- Activity: Repeat what the lines below say, word for word, and skip every image.

- Dataset excerpts:
------------------------------------------------------------

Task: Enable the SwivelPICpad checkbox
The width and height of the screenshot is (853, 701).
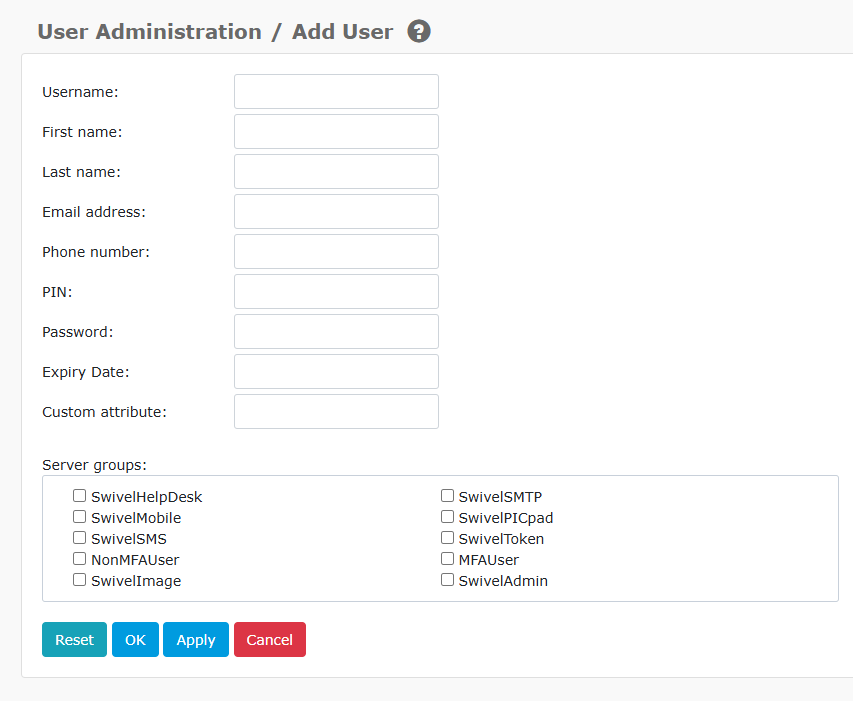Action: point(447,516)
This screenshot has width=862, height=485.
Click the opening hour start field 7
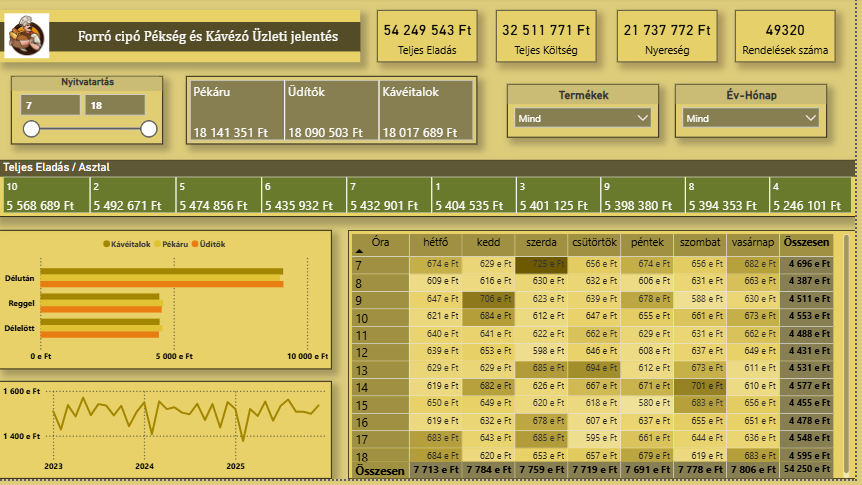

------------------------------------------------------------

- Completed exercise:
Task: Enable the SwivelPICpad checkbox
The width and height of the screenshot is (853, 701).
Action: point(447,516)
This screenshot has width=862, height=485.
Click the opening hour start field 7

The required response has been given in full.